# Your objective:
An exact copy, beginning at the line containing "Task: Click inside the Name input field" and ending at the final line of the records that follow, is the answer; it has no pictures and no other text.

# Dataset excerpts:
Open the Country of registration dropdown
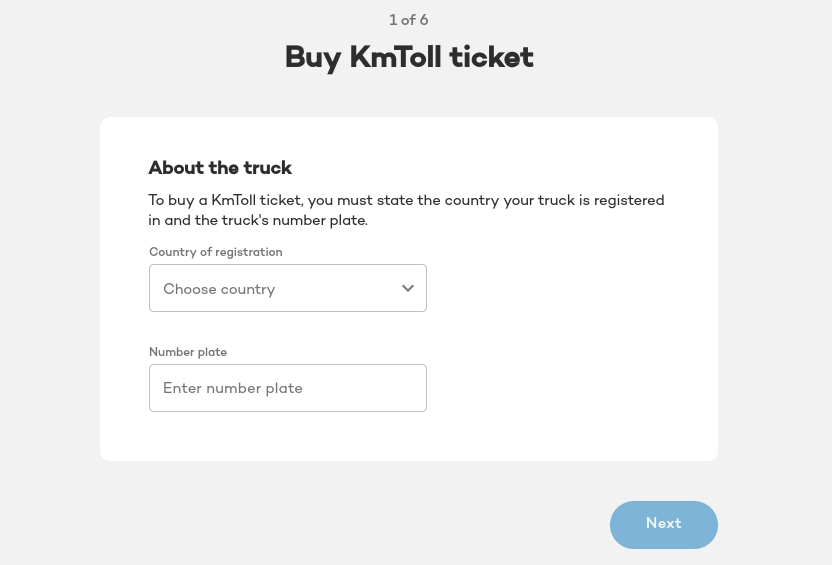(288, 288)
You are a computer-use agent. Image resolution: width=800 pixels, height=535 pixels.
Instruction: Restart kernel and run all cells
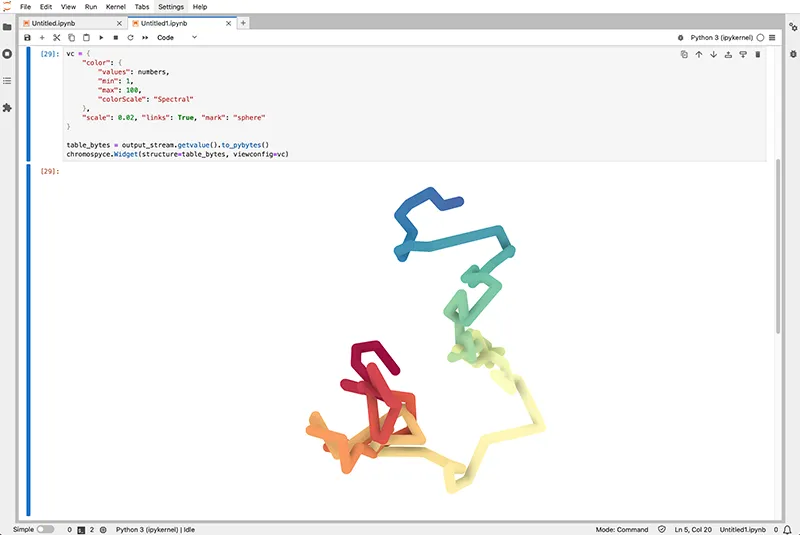click(145, 37)
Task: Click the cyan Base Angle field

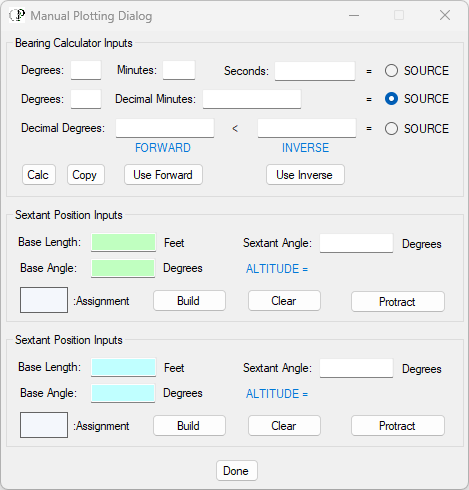Action: coord(123,393)

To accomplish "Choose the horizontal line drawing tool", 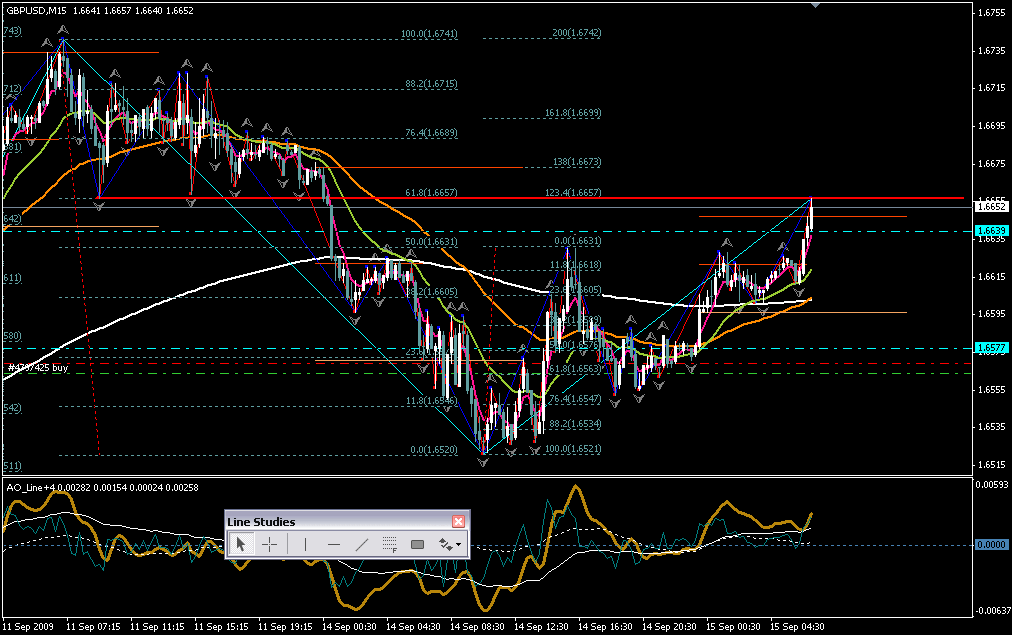I will click(334, 544).
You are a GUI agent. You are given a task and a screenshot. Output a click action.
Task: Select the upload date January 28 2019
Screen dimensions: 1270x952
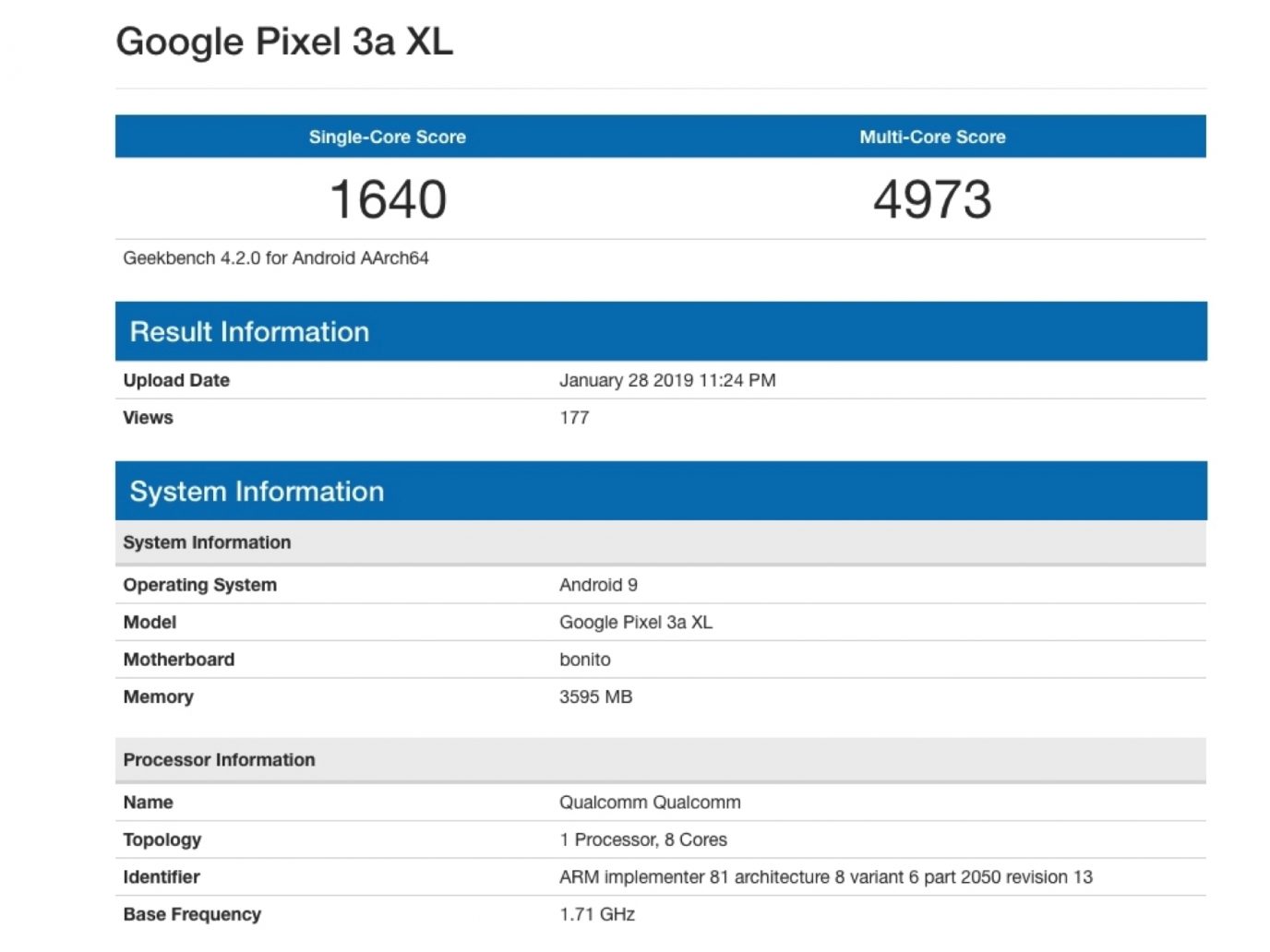pyautogui.click(x=666, y=380)
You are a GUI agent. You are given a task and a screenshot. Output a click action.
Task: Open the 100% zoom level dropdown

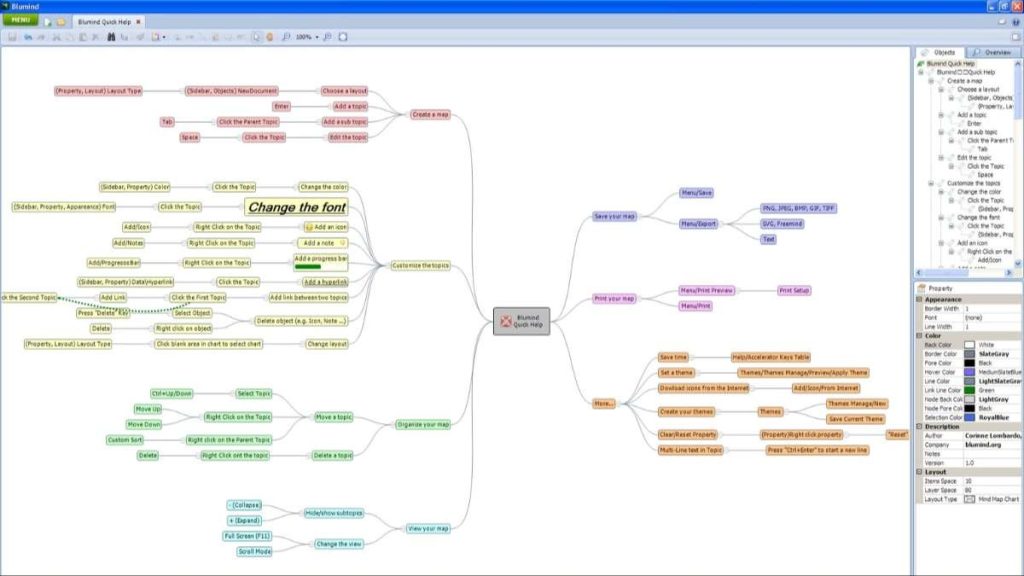point(316,35)
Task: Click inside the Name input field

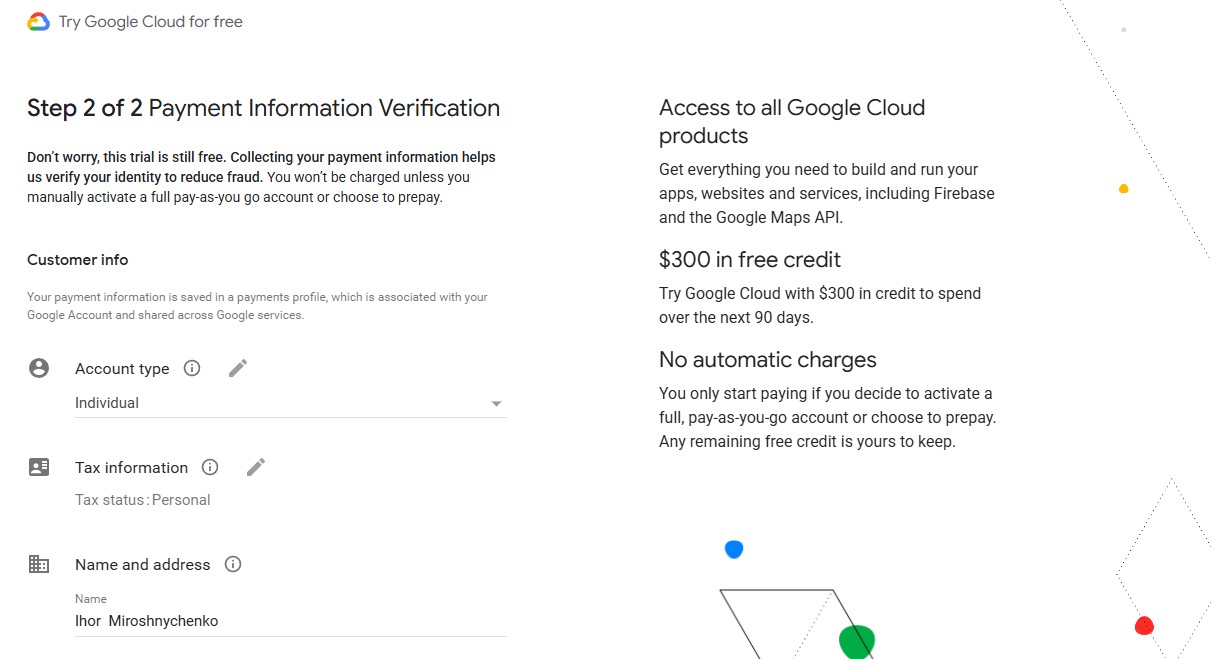Action: pyautogui.click(x=290, y=620)
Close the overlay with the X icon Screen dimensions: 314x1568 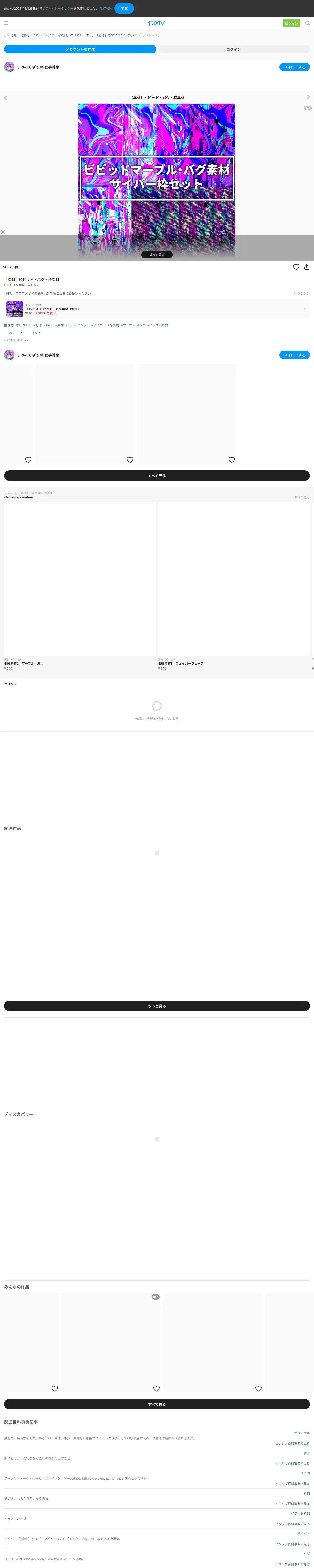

# Answer to this exercise:
Task: Click inside the Name input field

Action: pyautogui.click(x=290, y=620)
Close the overlay with the X icon Screen dimensions: 314x1568 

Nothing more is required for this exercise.